An Angus Council spokesperson said: “Flytipping can be dangerous, harm the environment and can prove costly to clear.
“Whilst we do everything we can to track down flytippers, cases rely on good evidence, which is often very difficult to obtain and we call on residents who are aware of this activity to contact us with any information.
“Reports of flytipping can be on a small or a large scale and on public or private land.
“Angus Council is responsible for investigating and disposing of fly-tipping on council ground.
“Where items are flytipped on private ground the council will try to find the culprit where possible, but the landowner is responsible for clearing away the flytipping.
“We also work closely with SEPA who deal with larger flytipping incidents.
“Where there is evidence available, or we can pinpoint the culprit, we approach them informally in the first instance and ask them to remove the waste.
“We do see considerable successes where this approach results in the flytipping being cleared up by the individual.”
A spokeswoman for Perth and Kinross Council said: “Flytipping spoils the environment for all and is an unnecessary and irresponsible activity given the many appropriate avenues for disposal of household and commercial waste in place across Perth and Kinross, such as special uplifts for bulky household items, the council’s nine recycling centres, and a range of charities that accept donations of items for reuse.
“As part of our waste and recycling services, we additionally undertake education and awareness-raising activities in the community to highlight the impact that flytipping and littering has, and endeavour to encourage people to dispose of their waste properly and responsibly.
“We also encourage the public to report instances of flytipping either to the Council or to the national Dumb Dumpers hotline.
“These reports will be investigated.
“Where flytipping occurs on council land, we will take steps to clear the rubbish.
“Where private land is involved, this is a matter for the landowner to address.”
John Alexander convener of Dundee City Council’s neighbourhood services committee said: “Flytipping is completely unacceptable under any circumstances and I would condemn this type of selfish and inconsiderate behaviour in the strongest possible terms.
“There is no excuse for people to illegally and irresponsibly dump their rubbish in this way because we have two major recycling sites accessible at each end of the city.
“The council also provides householders with a Special Collection Service that allows them to have larger items uplifted.”
He said the council actively pursues those that are identified as being responsible for flytipping and “encourages people to continue to support those efforts by reporting fly tipping and passing on as much detail as possible to the council to allow culprits to be identified, traced and subject to legal penalties”.
Dawn Jamieson from Fife Council said: “There is no excuse for dumping in the countryside or anywhere else in Fife.
“Illegal dumping is a growing problem that has costs in excess of £75m a year to local authorities in Scotland.
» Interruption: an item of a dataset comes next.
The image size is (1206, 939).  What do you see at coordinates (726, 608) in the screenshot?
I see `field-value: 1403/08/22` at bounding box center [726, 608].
We investigate reports of illegal dumping and prosecute offenders whenever possible. Fixed penalty notices of £200 may be issued, however major offenders may be referred directly to the Procurator Fiscal and they may incur fines of up to £40,000.
“It is the responsibility of land owners to remove flytipped waste from their land, but we do carry out investigations on their behalf to help them to deal with this problem and prevent a recurrence.”